Method Mitigating Gender Bias Of AI Models By Salesforce Researchers

Method Mitigating Gender Bias Of AI Models Claimed By Salesforce Researchers

558

A new way to mitigate gender bias in word embedding, translate languages, the word representations used to train AI models to summarize, and perform other prediction tasks has been proposed by researchers at Salesforce and the University of Virginia.

According to the team, correcting for certain regularities — such as word frequency in large data sets — permits their method to “purify” the embeddings before inference, eliminating potentially gendered words.

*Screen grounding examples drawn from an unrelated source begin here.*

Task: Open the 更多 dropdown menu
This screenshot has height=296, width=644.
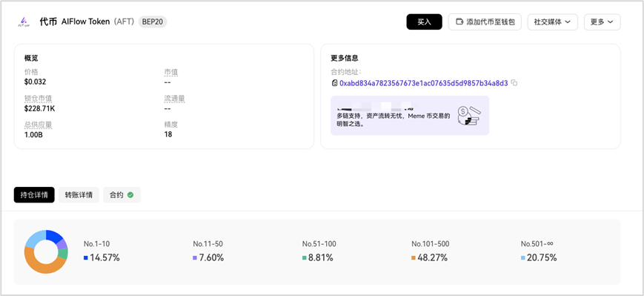Action: coord(602,22)
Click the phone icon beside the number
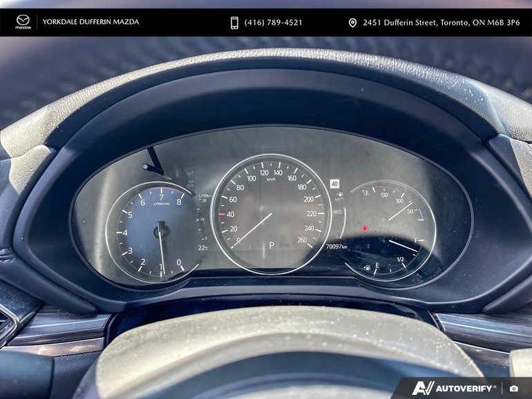The height and width of the screenshot is (399, 532). pos(234,23)
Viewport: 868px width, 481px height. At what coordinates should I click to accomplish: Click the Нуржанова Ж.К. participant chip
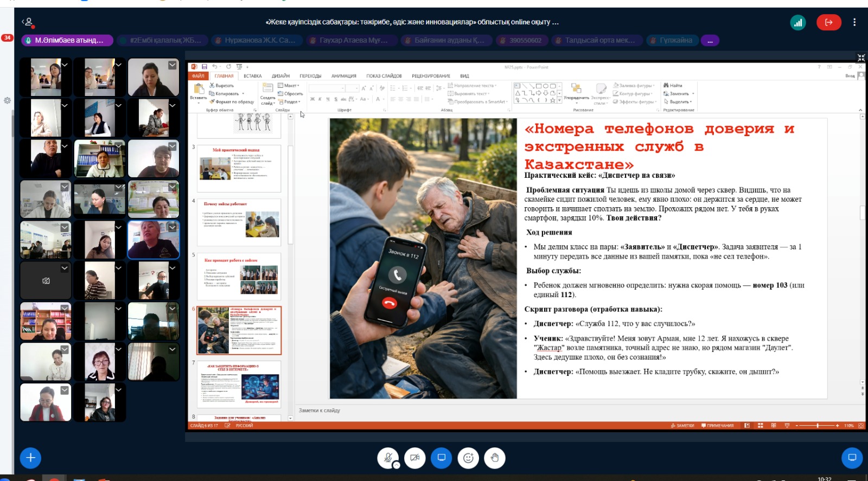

The proposed alternative of Salesforce — Double-Hard Debias — transforms the embedding space into an ostensibly genderless one. It transforms word embeddings into a “subspace”, which can be used to find the dimension that encodes frequency information distracting from the encoded genders.

Image Credit: Salesforce

Salesforce’s proposed alternative then “projects away” the gender component along this decision for obtaining revised embeddings before executing another debiasing action. The researchers tested it against the WinoBias data set that includes pro-gender-stereotype and anti-gender-stereotype sentences.

Image Credit: Salesforce

The Salesforce and University of Virginia team believe their technique measurably reduces the gender bias present in embeddings.

“We found that simple changes in word frequency statistics can have an undesirable impact on the debiasing methods used to remove gender bias from word embeddings,” wrote the coauthors of the Double-Hard Debias paper. “[Our method] mitigates the negative effects that word frequency features can have on debiasing algorithms. We believe it is important to deliver fair and useful word embeddings, and we hope that this work inspires further research in this direction.”